Stored records
-=-=-=-=-
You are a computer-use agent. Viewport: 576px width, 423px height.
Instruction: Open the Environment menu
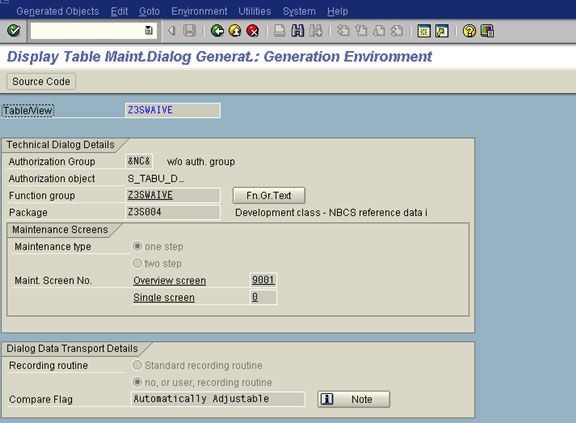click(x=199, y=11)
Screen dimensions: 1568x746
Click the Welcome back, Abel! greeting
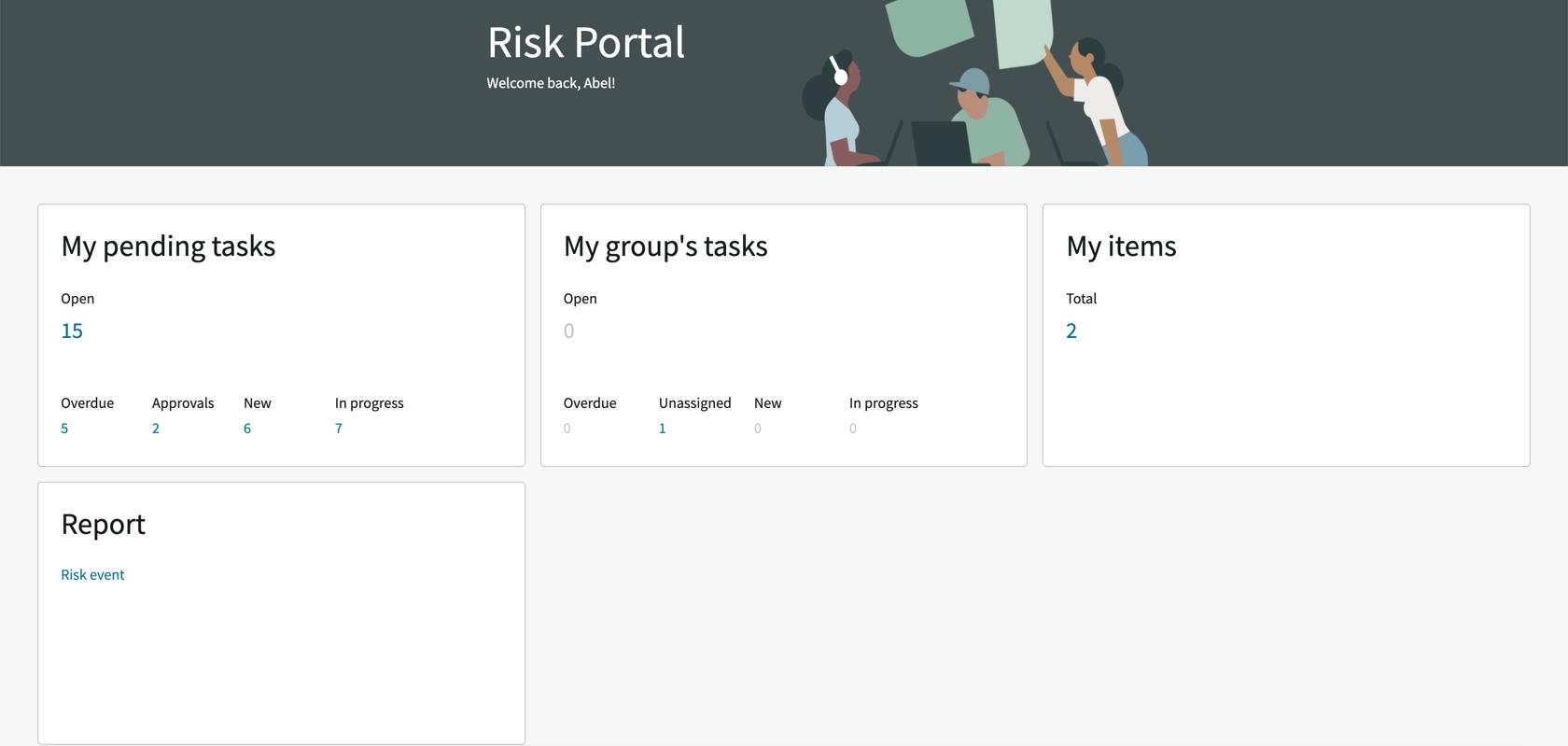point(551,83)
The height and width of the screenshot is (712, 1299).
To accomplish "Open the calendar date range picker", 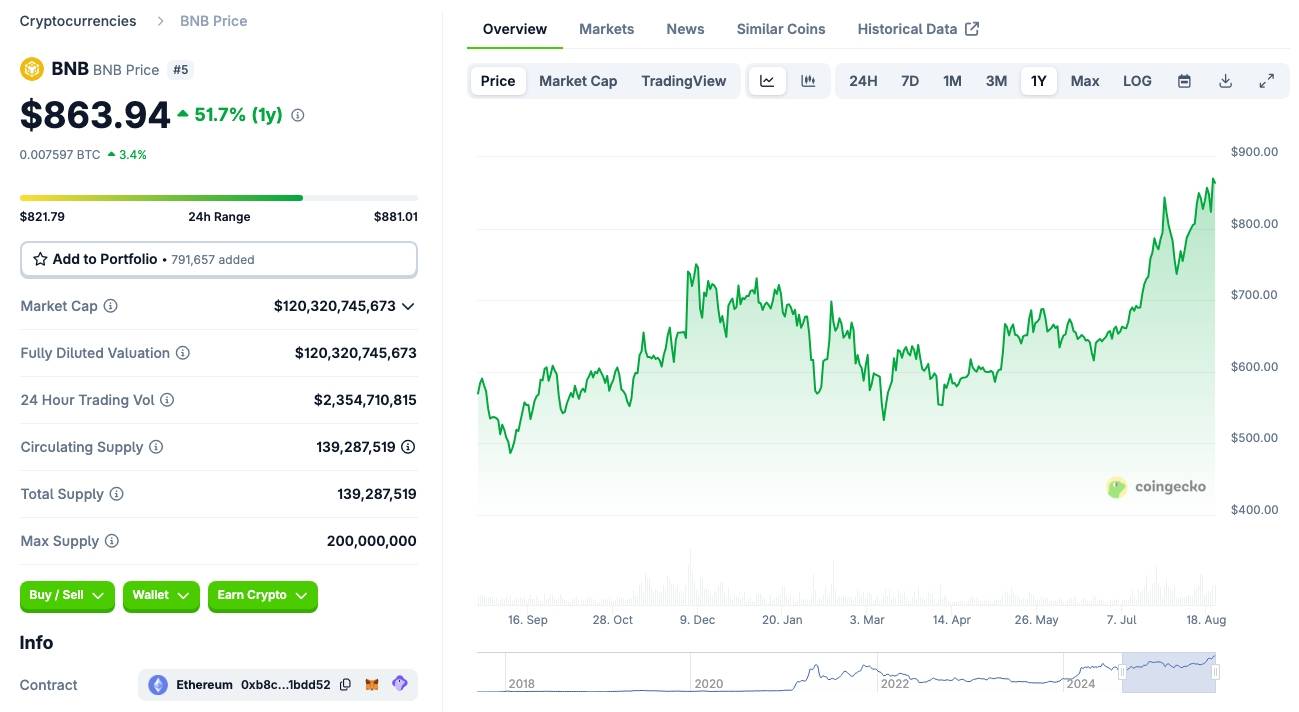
-=-=-=-=-
Task to carry out
All lines from the one containing "Screen dimensions: 1568x746" to the last line of the data above, both included, should be printed exactly, and the pictures should not appear.

Response to the task
Screen dimensions: 1568x746
Click the Welcome back, Abel! greeting
point(551,83)
The height and width of the screenshot is (712, 1299).
To accomplish "Open the calendar date range picker", 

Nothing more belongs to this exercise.